> [Exercise objective]
Output, without any change, the listing below from its opening line up to and including the line with "You are a computer-use agent. Screen".

> [Provided data]
--- START ---

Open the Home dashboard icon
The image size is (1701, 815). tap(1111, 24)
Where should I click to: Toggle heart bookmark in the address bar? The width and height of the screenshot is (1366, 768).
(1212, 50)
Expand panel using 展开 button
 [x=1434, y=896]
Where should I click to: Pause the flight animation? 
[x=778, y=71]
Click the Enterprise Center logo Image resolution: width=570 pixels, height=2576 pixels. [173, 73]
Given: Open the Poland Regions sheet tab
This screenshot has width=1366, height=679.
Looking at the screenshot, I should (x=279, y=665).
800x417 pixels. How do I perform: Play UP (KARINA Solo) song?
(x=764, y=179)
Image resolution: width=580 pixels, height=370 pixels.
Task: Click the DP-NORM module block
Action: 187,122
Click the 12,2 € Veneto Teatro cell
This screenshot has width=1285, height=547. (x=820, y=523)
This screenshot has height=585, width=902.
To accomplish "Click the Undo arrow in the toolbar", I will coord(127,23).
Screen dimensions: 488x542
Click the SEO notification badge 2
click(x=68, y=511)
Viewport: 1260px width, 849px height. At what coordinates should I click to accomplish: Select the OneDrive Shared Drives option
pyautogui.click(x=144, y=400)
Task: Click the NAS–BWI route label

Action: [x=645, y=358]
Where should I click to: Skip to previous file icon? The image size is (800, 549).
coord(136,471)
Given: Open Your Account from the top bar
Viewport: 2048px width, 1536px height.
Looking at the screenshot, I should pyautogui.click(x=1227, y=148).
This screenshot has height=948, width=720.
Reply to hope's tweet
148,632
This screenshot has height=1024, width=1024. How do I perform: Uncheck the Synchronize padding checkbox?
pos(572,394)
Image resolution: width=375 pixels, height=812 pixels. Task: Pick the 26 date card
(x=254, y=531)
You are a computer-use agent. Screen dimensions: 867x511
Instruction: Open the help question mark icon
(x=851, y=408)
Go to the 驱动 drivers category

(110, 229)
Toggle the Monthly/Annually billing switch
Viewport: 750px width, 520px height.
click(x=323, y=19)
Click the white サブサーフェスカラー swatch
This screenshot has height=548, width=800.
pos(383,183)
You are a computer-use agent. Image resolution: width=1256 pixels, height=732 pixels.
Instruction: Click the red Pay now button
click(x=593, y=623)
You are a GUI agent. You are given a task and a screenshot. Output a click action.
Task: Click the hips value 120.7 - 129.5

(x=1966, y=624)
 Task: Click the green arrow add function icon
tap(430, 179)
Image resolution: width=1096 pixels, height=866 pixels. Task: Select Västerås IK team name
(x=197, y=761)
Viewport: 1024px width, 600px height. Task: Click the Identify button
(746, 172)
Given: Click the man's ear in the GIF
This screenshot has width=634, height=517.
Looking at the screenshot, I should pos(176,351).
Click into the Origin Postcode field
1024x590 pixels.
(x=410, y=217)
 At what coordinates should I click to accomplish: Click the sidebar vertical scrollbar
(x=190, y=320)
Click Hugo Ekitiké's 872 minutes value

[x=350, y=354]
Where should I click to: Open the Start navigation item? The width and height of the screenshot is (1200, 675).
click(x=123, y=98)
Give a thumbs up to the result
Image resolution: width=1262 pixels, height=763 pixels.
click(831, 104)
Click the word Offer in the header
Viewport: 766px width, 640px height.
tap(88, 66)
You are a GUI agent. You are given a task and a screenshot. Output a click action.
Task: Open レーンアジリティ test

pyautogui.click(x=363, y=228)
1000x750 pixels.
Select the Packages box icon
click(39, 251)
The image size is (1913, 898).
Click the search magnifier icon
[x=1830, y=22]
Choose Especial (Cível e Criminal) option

--- END ---

> [Output]
Open the Home dashboard icon
The image size is (1701, 815). tap(1111, 24)
Where should I click to: Toggle heart bookmark in the address bar? The width and height of the screenshot is (1366, 768).
(1212, 50)
Expand panel using 展开 button
 [x=1434, y=896]
Where should I click to: Pause the flight animation? 
[x=778, y=71]
Click the Enterprise Center logo Image resolution: width=570 pixels, height=2576 pixels. [173, 73]
Given: Open the Poland Regions sheet tab
This screenshot has width=1366, height=679.
Looking at the screenshot, I should (x=279, y=665).
800x417 pixels. How do I perform: Play UP (KARINA Solo) song?
(x=764, y=179)
Image resolution: width=580 pixels, height=370 pixels.
Task: Click the DP-NORM module block
Action: 187,122
Click the 12,2 € Veneto Teatro cell
This screenshot has width=1285, height=547. (x=820, y=523)
This screenshot has height=585, width=902.
To accomplish "Click the Undo arrow in the toolbar", I will coord(127,23).
Screen dimensions: 488x542
Click the SEO notification badge 2
click(x=68, y=511)
Viewport: 1260px width, 849px height. At what coordinates should I click to accomplish: Select the OneDrive Shared Drives option
pyautogui.click(x=144, y=400)
Task: Click the NAS–BWI route label

Action: [x=645, y=358]
Where should I click to: Skip to previous file icon? The image size is (800, 549).
coord(136,471)
Given: Open Your Account from the top bar
Viewport: 2048px width, 1536px height.
Looking at the screenshot, I should pyautogui.click(x=1227, y=148).
This screenshot has height=948, width=720.
Reply to hope's tweet
148,632
This screenshot has height=1024, width=1024. How do I perform: Uncheck the Synchronize padding checkbox?
pos(572,394)
Image resolution: width=375 pixels, height=812 pixels. Task: Pick the 26 date card
(x=254, y=531)
You are a computer-use agent. Screen dimensions: 867x511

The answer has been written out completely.